Sunday, June 04, 2023

Last Yom Kippur, the Ribono Shel Olam decreed that one of the world’s most outstanding advocates for hope, forgiveness and return would complete her lifelong mission.

Rabbi Esther Jungreis left us at 80 years old on Tuesday, a matter of days before we enter the Hebrew month of Elul, when we begin the process of selichot, a time of yearning, asking for forgiveness and return.

These very messages that we carry with us the weeks prior to Rosh Hashanah and Yom Kippur are the lessons that Rebbetzin Jungreis spoke of. She did not bring them to light, however, only at this time of year, but rather throughout the year, in every lecture, speech and article.

Through her writings and appearances, her message was the very reason why many Jews who had little or no connection to Jewish tradition or who had abandoned it completely found reason to come back. The truth is, Rebbetzin Jungreis wasn’t speaking to Jewish denominations. No, she was speaking to the Jewish soul, the neshama. Like few other people of our time, her passion, her urgency, her words could transcend spiritual barriers, bringing warmth to hearts otherwise turned to stone.

We look ahead and we wonder, what now? If a flag bearer who is leading a charging army falls, it is expected that a comrade will pick up the flag and carry on.

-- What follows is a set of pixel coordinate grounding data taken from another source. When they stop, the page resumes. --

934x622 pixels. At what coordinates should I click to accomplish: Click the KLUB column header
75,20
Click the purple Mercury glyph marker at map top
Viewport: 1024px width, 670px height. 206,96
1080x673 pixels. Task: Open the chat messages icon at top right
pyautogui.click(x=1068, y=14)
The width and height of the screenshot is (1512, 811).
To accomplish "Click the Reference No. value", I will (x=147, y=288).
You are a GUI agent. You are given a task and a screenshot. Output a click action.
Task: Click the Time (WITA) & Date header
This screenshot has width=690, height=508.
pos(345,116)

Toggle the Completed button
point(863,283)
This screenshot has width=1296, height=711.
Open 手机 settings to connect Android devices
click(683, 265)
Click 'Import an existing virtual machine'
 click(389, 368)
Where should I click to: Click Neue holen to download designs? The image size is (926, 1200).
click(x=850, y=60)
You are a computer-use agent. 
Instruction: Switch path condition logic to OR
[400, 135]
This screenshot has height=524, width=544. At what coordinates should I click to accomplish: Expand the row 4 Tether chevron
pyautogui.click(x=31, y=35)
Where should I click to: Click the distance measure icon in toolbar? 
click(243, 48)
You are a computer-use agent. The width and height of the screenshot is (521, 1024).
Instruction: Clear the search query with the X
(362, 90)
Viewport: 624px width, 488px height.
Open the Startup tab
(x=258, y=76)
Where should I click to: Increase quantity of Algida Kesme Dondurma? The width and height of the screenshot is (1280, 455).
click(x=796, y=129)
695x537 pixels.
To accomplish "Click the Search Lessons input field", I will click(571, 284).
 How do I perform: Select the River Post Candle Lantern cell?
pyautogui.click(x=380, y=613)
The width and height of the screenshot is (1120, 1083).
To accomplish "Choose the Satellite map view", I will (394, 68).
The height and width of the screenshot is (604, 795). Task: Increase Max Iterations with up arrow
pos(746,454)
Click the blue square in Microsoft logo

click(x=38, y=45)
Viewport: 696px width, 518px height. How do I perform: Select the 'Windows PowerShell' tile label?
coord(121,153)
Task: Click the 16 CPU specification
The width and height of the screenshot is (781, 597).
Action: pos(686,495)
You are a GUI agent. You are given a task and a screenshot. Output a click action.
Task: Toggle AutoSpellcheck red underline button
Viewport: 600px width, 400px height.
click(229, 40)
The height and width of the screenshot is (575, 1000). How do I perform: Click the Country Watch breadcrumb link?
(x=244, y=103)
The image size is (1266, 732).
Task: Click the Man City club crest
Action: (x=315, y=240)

Rebbetzin Jungreis taught us so much, tempered her life’s hardships with optimism, opening a path for many of us to better understand God’s plan for the Jewish people. In a way, Rebbetzin Jungreis prepared us for this moment when we’d have to pick up that flag and move forward without her.

In her best-selling book “The Committed Life,” Rebbetzin Jungreis wrote, “To be sure, life is cyclic. At one time or another every one of us will be confronted with difficult and painful challenges. Our reactions and how well we cope will depend upon our spiritual resources.”

And how to find those resources was what she taught all of us for all of these years.

May we all practice what she taught us, bringing an aliyah to her neshama. Baruch Dayan HaEmet. May her memory be a blessing.